O’Connor home after lifesaving surgery

Galy O’Connor with her husband Brian in Sydney on New Year’s Eve.

IN a modern-day Chanukah miracle, peritoneal mesothelioma sufferer Galy O’Connor helped save 26 lives including her own by ensuring that everyone on a waiting list for lifesaving surgery was operated upon before the start of 2017.

Late last year, O’Connor launched a change.org petition calling upon Health Minister Jillian Skinner to urgently fund more theatre time and ICU beds for patients waiting for lifesaving surgery. Signed by almost 100,000 people, the petition achieved its goals with all the patients receiving the critical operations they needed.

After waiting for more than a year herself, O’Connor received her 10-hour operation on November 28.

“It was major,” she told The AJN  this week. “My disease hides itself in your body and they found more of it than they anticipated. I wouldn’t have made it to January without that operation. It was big and the recovery was so painful. People should not have to go through what I went through.”

As O’Connor recovered in the hospital, the wards were full of patients that had also had their operations.
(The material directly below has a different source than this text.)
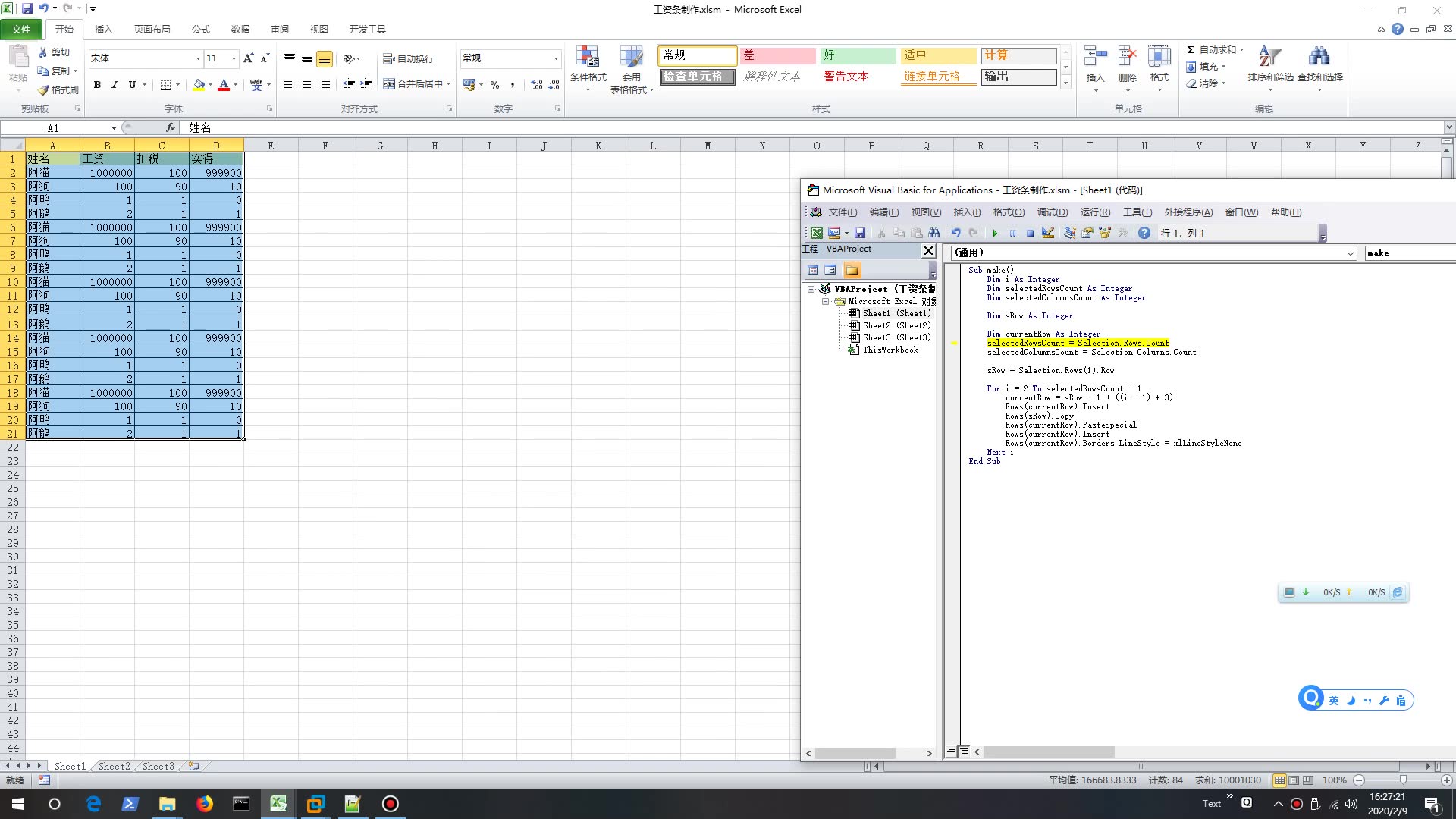
Task: Click the 开始 Home tab in ribbon
Action: coord(64,28)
“This 18-year-old girl came up to me and asked me if I was Galy O’Connor … She gave me a big hug and said, ‘Thank you for saving my mum’. Sometimes I wonder why this is all happening to me, and I thought, ‘Oh, that’s why’.”

Home with her family for the holidays, O’Connor is enjoying things that she never thought she’d be able to again.
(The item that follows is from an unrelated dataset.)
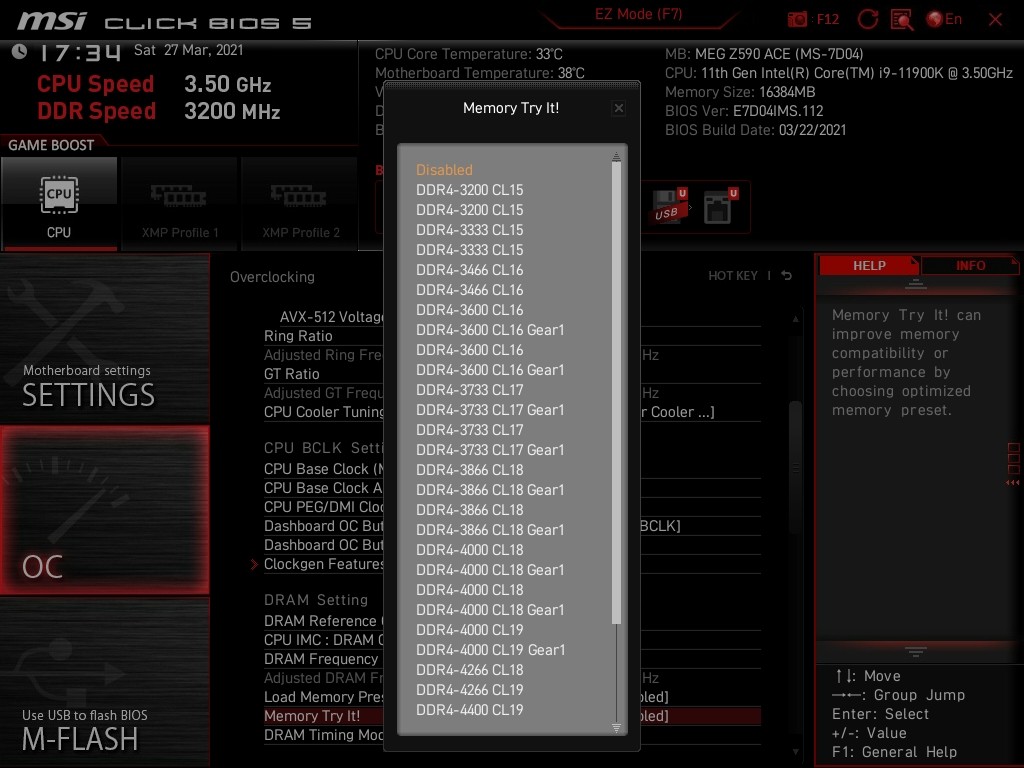Enable XMP Profile 1
The height and width of the screenshot is (768, 1024).
(179, 203)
“I couldn’t believe it, but I actually went out on New Year’s Eve. I watched the fireworks with my husband …Everything I do is great. I can’t complain about anything. It’s much better to be alive than to be faced with the possibility of not being alive, which is all I had before.”

Although her cancer has been eradicated, the battle is “far from over”.
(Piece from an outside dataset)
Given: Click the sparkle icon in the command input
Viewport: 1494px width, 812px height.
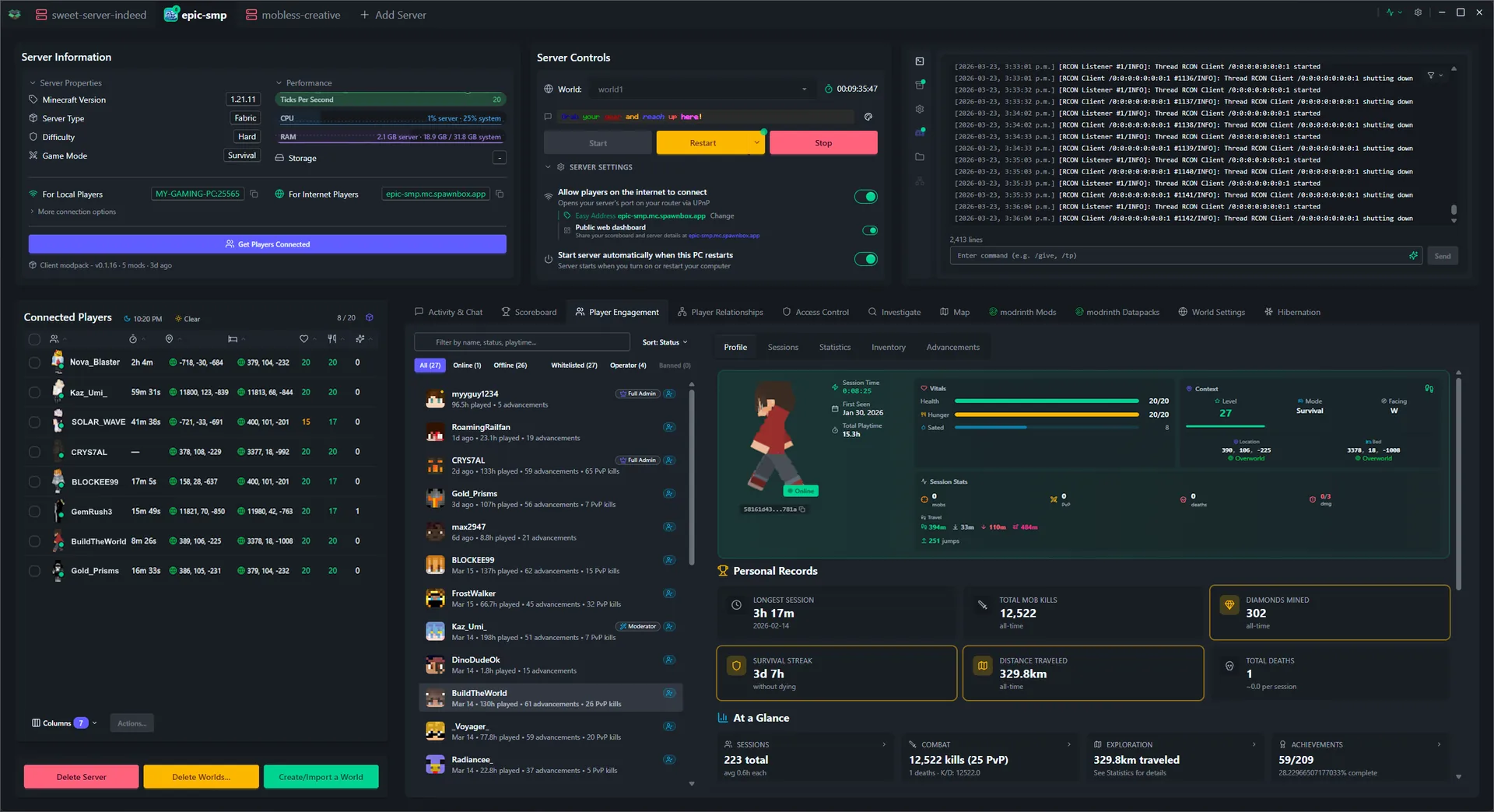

“I’ve got to stay in touch with the relevant people to make sure that the waiting lists stay short and that you’ll be operated on within two to three weeks if it’s life threatening and not wait a year like I had to,” O’Connor said. “That was a terrible year. It never should have happened.”

When asked what her future looks like now, O’Connor replied that she was going to start training again so that she could go back to her hobby of mountain climbing, continue her study of art therapy and above all, stay positive.

“It’s about choosing your state of mind and choosing to be happy and fight for yourself and others. We all have choices and I made a choice … I was not going to wait to die.”